#### Instructions for the task:
Go to the line holding "Toggle heart on" in the entries below and write out exactly every line down to and including the line holding "Click the BNB Chain logo avatar".

#### Records provided:

· · · ·

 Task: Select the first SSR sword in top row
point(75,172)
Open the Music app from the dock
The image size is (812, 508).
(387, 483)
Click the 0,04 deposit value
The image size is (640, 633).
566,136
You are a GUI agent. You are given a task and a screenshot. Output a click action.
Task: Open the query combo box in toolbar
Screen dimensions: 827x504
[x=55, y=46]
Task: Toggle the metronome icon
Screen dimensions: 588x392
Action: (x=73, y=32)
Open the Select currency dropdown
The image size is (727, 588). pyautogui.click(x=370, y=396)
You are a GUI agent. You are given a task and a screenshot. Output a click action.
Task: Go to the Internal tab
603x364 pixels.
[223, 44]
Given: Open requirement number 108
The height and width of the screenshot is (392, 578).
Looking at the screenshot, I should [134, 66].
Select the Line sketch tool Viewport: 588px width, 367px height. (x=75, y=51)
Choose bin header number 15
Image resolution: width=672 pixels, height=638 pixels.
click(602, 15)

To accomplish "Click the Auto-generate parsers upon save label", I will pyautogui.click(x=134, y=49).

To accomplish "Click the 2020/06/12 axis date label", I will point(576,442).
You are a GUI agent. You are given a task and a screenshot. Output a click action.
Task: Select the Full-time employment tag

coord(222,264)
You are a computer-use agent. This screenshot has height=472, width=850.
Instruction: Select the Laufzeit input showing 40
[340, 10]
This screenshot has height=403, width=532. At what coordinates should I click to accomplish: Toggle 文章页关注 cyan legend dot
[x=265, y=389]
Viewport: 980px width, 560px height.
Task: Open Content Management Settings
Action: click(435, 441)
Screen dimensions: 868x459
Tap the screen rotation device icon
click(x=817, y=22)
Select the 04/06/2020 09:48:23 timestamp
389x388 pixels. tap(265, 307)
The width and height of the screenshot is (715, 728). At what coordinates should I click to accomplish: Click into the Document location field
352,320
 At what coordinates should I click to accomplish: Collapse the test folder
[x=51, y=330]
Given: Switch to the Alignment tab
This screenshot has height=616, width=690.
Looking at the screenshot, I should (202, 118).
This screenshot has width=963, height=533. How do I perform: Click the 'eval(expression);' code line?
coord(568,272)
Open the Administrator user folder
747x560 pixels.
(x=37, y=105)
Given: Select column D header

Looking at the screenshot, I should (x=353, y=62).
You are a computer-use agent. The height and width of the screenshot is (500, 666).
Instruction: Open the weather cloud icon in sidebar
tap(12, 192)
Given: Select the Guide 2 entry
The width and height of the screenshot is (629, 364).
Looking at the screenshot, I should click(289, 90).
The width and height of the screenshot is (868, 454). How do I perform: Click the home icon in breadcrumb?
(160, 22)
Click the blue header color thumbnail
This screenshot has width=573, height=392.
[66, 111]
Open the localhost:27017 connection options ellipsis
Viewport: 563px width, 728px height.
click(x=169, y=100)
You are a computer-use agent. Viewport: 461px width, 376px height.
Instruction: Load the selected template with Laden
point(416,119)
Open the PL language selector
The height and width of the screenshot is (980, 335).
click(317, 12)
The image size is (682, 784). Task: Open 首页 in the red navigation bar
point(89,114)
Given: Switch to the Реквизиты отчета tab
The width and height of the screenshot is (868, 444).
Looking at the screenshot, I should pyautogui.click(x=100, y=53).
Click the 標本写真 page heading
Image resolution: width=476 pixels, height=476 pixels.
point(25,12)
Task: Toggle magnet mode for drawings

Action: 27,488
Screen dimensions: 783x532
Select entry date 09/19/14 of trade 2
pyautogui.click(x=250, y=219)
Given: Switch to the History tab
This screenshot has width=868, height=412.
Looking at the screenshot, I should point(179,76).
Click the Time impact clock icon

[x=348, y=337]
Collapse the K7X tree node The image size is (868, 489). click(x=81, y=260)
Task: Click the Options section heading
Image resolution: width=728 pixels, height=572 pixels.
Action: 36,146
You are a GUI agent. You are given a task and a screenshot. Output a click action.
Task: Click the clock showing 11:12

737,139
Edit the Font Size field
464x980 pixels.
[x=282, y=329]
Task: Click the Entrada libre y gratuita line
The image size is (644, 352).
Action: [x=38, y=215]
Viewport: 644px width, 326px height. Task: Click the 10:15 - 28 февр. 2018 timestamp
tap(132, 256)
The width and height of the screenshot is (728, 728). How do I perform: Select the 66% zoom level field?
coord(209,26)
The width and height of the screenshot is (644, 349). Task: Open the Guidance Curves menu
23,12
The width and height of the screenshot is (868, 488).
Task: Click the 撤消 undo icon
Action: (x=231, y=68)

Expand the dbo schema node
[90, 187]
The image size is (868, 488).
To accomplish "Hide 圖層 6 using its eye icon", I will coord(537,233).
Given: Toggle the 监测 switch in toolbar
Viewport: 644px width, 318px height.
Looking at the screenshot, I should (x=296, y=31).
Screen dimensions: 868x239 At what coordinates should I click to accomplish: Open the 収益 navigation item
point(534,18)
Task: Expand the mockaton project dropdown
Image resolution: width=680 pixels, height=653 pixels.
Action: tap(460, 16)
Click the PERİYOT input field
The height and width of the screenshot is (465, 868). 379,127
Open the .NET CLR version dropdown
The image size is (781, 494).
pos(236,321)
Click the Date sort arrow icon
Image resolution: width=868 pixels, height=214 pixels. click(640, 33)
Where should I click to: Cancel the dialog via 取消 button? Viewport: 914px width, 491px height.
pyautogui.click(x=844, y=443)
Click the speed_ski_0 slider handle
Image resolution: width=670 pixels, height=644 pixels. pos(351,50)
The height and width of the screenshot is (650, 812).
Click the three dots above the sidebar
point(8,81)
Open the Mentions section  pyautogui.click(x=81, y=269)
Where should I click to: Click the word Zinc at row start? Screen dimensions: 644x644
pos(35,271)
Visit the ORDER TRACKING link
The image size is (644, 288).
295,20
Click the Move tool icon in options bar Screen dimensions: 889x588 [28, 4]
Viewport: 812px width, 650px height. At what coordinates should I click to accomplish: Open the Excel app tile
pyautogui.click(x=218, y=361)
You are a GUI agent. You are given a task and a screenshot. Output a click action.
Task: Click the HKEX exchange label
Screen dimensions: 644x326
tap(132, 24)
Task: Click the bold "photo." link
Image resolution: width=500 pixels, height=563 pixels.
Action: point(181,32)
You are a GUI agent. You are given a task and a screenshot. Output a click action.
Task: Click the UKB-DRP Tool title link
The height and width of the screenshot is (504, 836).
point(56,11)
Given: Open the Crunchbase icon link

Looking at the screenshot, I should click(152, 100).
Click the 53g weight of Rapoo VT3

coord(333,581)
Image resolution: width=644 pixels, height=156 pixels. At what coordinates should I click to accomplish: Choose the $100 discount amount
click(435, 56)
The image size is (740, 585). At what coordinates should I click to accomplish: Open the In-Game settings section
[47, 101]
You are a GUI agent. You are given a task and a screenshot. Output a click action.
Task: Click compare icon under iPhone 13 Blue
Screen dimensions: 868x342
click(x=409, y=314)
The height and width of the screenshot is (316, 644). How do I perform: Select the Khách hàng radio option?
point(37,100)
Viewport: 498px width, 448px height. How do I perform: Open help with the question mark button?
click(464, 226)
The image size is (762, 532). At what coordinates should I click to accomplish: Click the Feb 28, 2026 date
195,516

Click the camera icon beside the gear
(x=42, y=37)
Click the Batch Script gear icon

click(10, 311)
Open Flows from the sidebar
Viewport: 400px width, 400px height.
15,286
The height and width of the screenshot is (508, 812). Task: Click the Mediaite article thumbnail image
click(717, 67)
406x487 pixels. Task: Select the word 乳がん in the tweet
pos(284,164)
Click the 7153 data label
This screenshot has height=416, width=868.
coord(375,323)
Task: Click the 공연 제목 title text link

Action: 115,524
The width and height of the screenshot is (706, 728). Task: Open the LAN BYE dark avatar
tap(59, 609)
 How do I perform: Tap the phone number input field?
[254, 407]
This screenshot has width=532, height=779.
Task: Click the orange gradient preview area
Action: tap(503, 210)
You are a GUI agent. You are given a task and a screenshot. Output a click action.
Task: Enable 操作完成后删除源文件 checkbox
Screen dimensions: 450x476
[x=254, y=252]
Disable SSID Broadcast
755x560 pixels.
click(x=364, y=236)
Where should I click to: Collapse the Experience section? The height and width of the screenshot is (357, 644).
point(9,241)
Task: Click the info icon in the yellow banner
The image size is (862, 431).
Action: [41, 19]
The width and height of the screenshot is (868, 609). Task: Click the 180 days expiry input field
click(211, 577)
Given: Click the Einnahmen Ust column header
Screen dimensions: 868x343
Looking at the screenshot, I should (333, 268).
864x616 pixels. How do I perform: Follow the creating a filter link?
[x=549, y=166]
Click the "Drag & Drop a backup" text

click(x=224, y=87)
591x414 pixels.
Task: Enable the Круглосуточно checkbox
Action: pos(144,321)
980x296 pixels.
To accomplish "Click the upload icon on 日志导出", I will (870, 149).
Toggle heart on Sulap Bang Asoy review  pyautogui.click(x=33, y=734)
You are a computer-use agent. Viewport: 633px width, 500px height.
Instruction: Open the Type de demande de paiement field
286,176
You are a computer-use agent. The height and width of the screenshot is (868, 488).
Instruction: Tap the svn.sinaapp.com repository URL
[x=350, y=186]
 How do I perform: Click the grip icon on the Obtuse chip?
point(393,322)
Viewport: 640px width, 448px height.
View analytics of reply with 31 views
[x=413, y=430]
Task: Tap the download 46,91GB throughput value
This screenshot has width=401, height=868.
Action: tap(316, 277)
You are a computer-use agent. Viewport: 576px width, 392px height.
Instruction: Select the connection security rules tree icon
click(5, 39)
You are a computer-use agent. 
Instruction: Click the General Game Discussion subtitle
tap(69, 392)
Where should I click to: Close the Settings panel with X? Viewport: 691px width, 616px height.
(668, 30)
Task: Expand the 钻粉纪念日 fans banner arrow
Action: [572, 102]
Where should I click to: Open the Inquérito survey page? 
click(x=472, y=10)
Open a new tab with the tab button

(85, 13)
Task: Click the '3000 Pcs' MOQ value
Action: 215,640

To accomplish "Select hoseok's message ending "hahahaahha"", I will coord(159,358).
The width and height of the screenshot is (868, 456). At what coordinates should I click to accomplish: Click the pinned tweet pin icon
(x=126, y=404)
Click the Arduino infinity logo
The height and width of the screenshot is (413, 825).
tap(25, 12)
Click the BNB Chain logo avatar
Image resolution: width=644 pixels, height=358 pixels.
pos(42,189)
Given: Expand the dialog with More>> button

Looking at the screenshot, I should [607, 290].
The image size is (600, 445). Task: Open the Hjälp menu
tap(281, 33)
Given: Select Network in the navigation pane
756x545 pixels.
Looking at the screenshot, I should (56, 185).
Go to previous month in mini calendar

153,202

· · · ·

#### Task answer:
Toggle heart on Sulap Bang Asoy review  pyautogui.click(x=33, y=734)
You are a computer-use agent. Viewport: 633px width, 500px height.
Instruction: Open the Type de demande de paiement field
286,176
You are a computer-use agent. The height and width of the screenshot is (868, 488).
Instruction: Tap the svn.sinaapp.com repository URL
[x=350, y=186]
 How do I perform: Click the grip icon on the Obtuse chip?
point(393,322)
Viewport: 640px width, 448px height.
View analytics of reply with 31 views
[x=413, y=430]
Task: Tap the download 46,91GB throughput value
This screenshot has width=401, height=868.
Action: tap(316, 277)
You are a computer-use agent. Viewport: 576px width, 392px height.
Instruction: Select the connection security rules tree icon
click(5, 39)
You are a computer-use agent. 
Instruction: Click the General Game Discussion subtitle
tap(69, 392)
Where should I click to: Close the Settings panel with X? Viewport: 691px width, 616px height.
(668, 30)
Task: Expand the 钻粉纪念日 fans banner arrow
Action: [572, 102]
Where should I click to: Open the Inquérito survey page? 
click(x=472, y=10)
Open a new tab with the tab button

(85, 13)
Task: Click the '3000 Pcs' MOQ value
Action: 215,640

To accomplish "Select hoseok's message ending "hahahaahha"", I will coord(159,358).
The width and height of the screenshot is (868, 456). At what coordinates should I click to accomplish: Click the pinned tweet pin icon
(x=126, y=404)
Click the Arduino infinity logo
The height and width of the screenshot is (413, 825).
tap(25, 12)
Click the BNB Chain logo avatar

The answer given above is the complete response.